Zillow Group (Z 1.65%) (ZG 1.88%) reported fourth-quarter results on Feb. 21. The online real estate marketplace announced that co-founder Rich Barton would be returning as CEO as it embarks on an aggressive new growth plan.

Zillow Group results: The raw numbers


Q4 2018

Q4 2017

Year-Over-Year Change

Revenue $365.3 million $282.3 million 29%
Adjusted EBITDA $32.4 million $70.9 million (54%)
Net loss ($97.7 million) ($77.2 million) N/A

Data source: Zillow Group Q4 2018 earnings press release. EBITDA = earnings before interest, taxes, depreciation, and amortization.

What happened with Zillow Group this quarter?

Zillow's massive audience remains perhaps its most valuable asset. More than 157 million unique users accessed the company's mobile apps and websites on a monthly basis during the fourth quarter. And for the full year, people visited Zillow's properties more than 7 billion times. Those figures represented year-over-year growth of 4% and 14%, respectively.

Zillow monetizes its audience in several ways. For example, real estate agents pay to advertise on its sites. The company's premier agent revenue rose 11% year over year to $221 million in the fourth quarter.

Landlords and property managers also pay to advertise their listings. Zillow's rentals revenue grew 21% to $34.9 million last quarter.

Zillow is also building a mortgage business. The company acquired Mortgage Lenders of America in late 2018 to accelerate its plans to become a national mortgage lender. Revenue in Zillow's mortgages segment jumped 26% to $23.3 million.

Yet Zillow's new home buying and selling business perhaps has even more potential than all of its other segments combined. This portion of Zillow's operations is just getting started; the company purchased 499 houses and sold 141 through Zillow Offers in the fourth quarter.

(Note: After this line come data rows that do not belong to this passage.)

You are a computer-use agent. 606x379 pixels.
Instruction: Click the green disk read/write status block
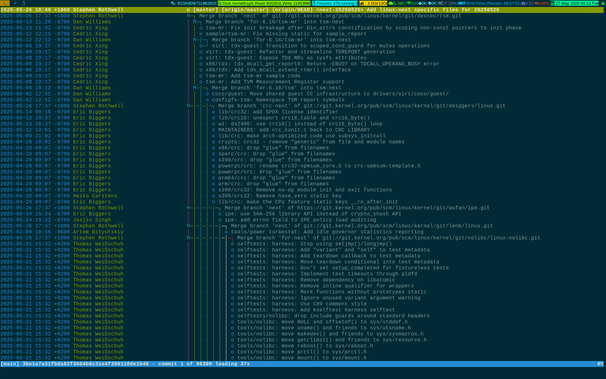pos(264,3)
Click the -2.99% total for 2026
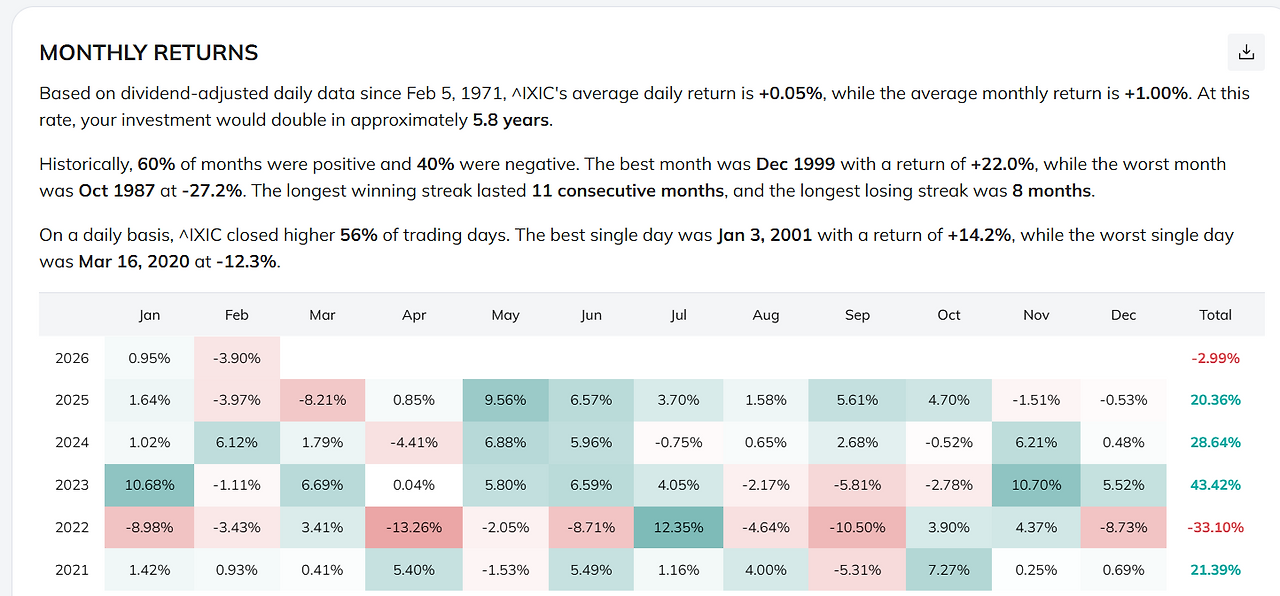 pyautogui.click(x=1215, y=358)
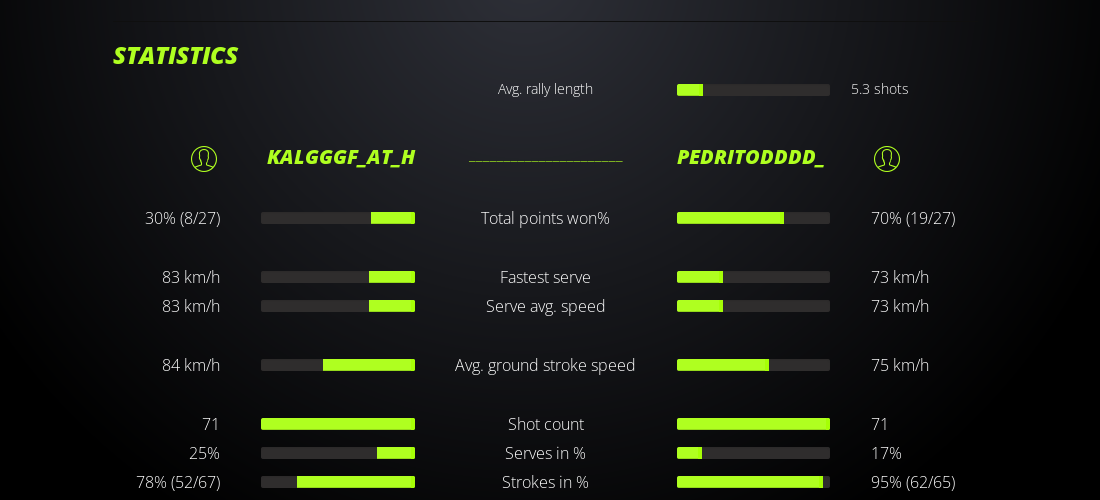The width and height of the screenshot is (1100, 500).
Task: Click the left Fastest serve bar
Action: coord(338,277)
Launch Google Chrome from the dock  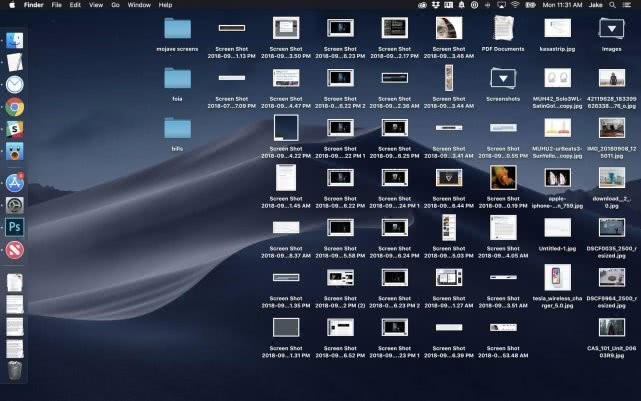(15, 107)
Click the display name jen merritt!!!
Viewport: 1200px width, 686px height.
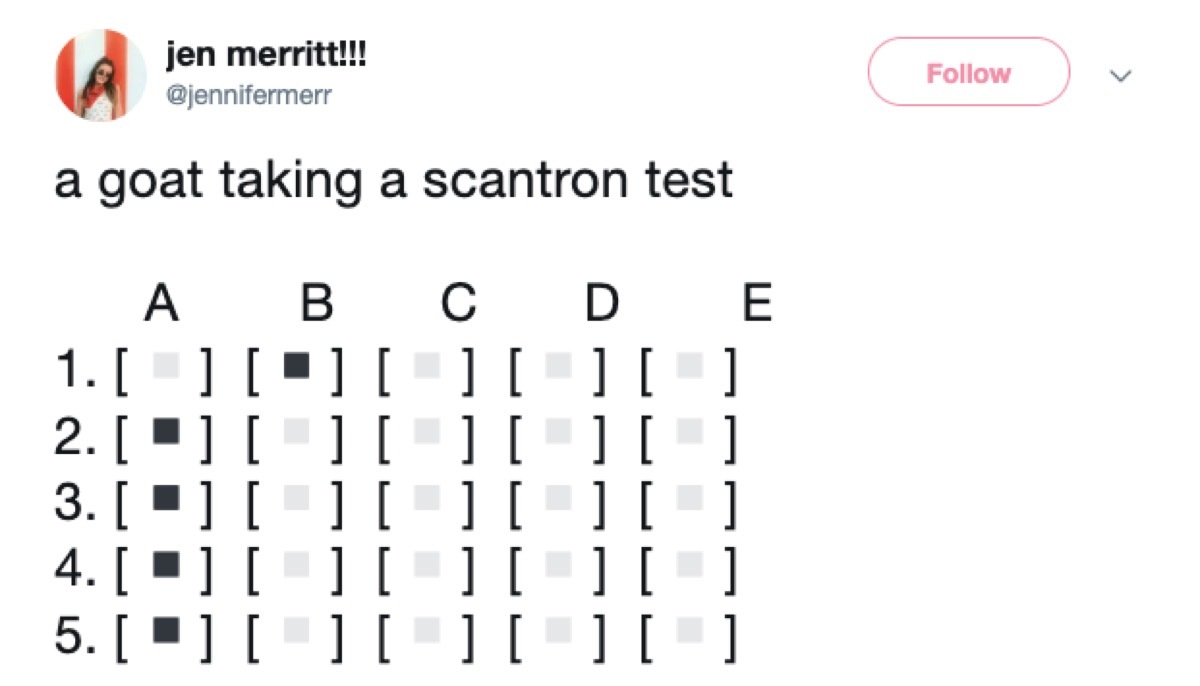click(265, 55)
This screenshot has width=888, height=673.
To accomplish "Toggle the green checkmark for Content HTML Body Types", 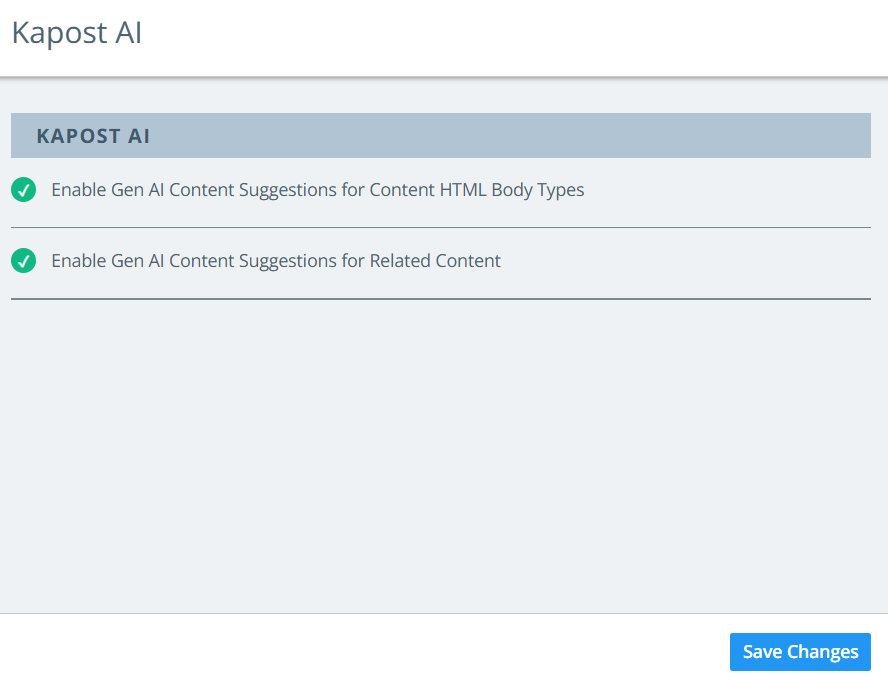I will [x=24, y=189].
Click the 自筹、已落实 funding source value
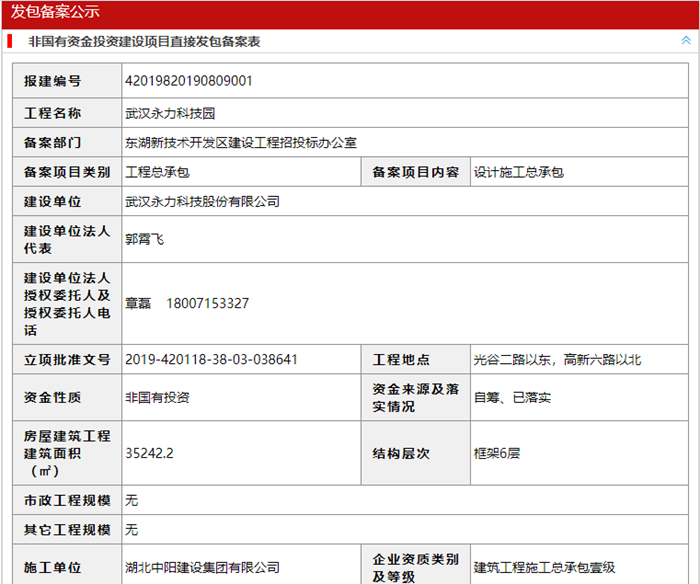Screen dimensions: 700x584 coord(512,397)
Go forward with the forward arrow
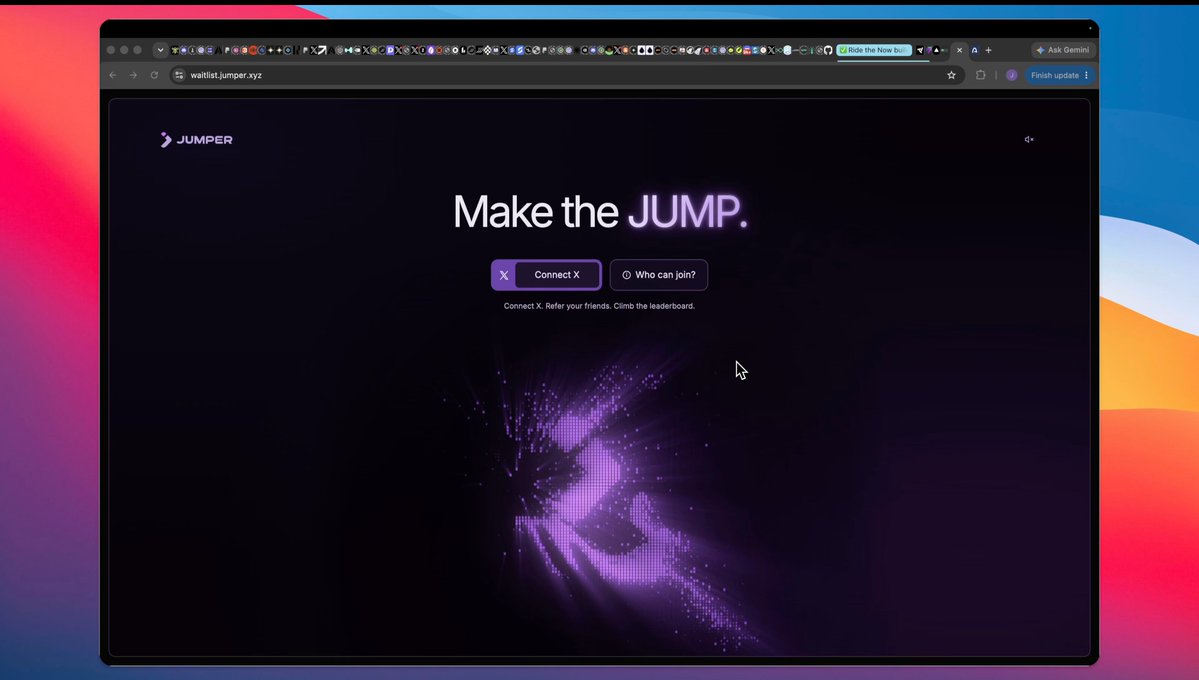The image size is (1199, 680). pyautogui.click(x=133, y=75)
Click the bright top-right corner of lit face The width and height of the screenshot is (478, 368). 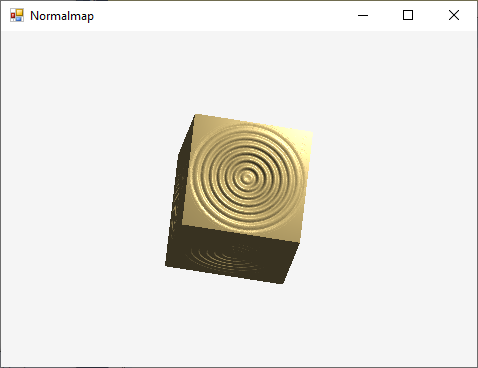point(311,133)
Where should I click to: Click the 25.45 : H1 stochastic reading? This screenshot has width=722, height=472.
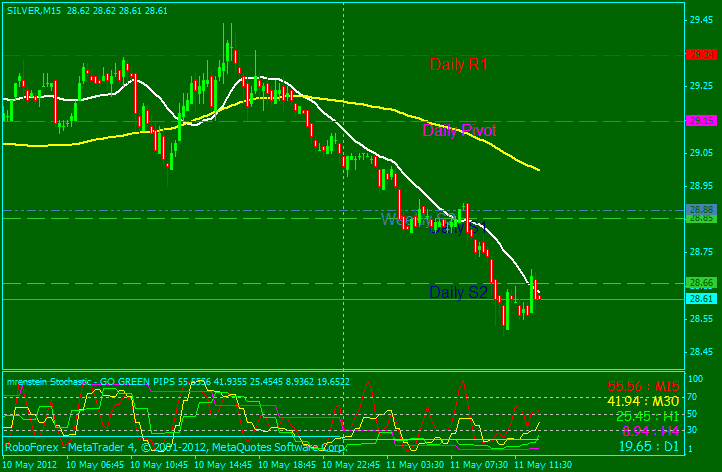649,415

That generated a $20 million loss in adjusted EBITDA on $41.3 million in revenue. Yet management believes that the company's homes business could grow exponentially into a multibillion-dollar revenue generator.

Looking ahead

Zillow issued a financial forecast for 2019, including:

  • Total internet, media, and technology (IMT) segment revenue of $1.246 billion to $1.281 billion, including premier agent revenue of $905 million to $930 million.
  • Mortgages revenue of $100 million to $115 million.
  • IMT adjusted EBITDA of $241 million to $266 million.
  • Mortgages adjusted EBITDA of negative $32 million to negative $22 million.

The company also announced aggressive long-term targets for its advertising, mortgage, and homes businesses. In three to five years, Zillow expects to:

  • Achieve more than $2 billion in annual revenue and $600 million in adjusted EBITDA in its IMT segment.
  • Originate more than 3,000 loans per month in its mortgages segment.
  • Purchase 5,000 homes per month -- thereby generating annualized revenue of approximately $20 billion -- in its homes segment.

Check out the latest Zillow earnings call transcript.

Green house figurines on top of four rising stacks of gold coins

Zillow sees massive potential in buying and reselling homes. Image source: Getty Images.

Leadership changes

Helping Zillow achieve these goals will be returning CEO Rich Barton. Barton co-founded Zillow in 2005 and served as its CEO until 2010, when he became the company's executive chairman. Barton is replacing fellow co-founder Spencer Rascoff, who will remain on Zillow's board of directors. 

Commenting on the transition, Barton said:

We created Zillow Group in 2005 to make the real estate shopping and purchase process easier. Much of our original dream is just now becoming possible. We are at an inflection point in this quest, and the time is right to shuffle leadership seats. I am excited to be back as CEO. I am incredibly grateful to Spencer for the indefatigable leadership that got us to this point, and I am happy we will benefit from his continued support and counsel as a board director. 

Barton also shared his vision for what he believes will ultimately become "a much larger, integrated online real estate company":

In the past year, Zillow Group has become a very different company. We're making strategic investments to broaden the Zillow Group portfolio to move further down the home-shopping funnel, giving today's 'uberized,' on-demand consumers a full spectrum of options to buy, sell, borrow and rent on their terms. The launch of Zillow Offers and the acquisition of Mortgage Lenders of America in 2018 opened our doors to home buying and selling and home loan originations. Adding real estate transactions and eventually seamless mortgages to the Zillow Group portfolio positions us well for the next generation of online real estate and dramatically increases our addressable market.

Still, Barton noted that Zillow would need to invest heavily to bring this vision to reality.

"2019 will continue to be a year of transformation and investment," Barton said. "We're building on our market leadership, the power of the Zillow Group brand portfolio and our culture of innovation to nurture our new businesses, while also partnering with Premier Agents and the industry to delight consumers, and set the stage for our next wave of growth."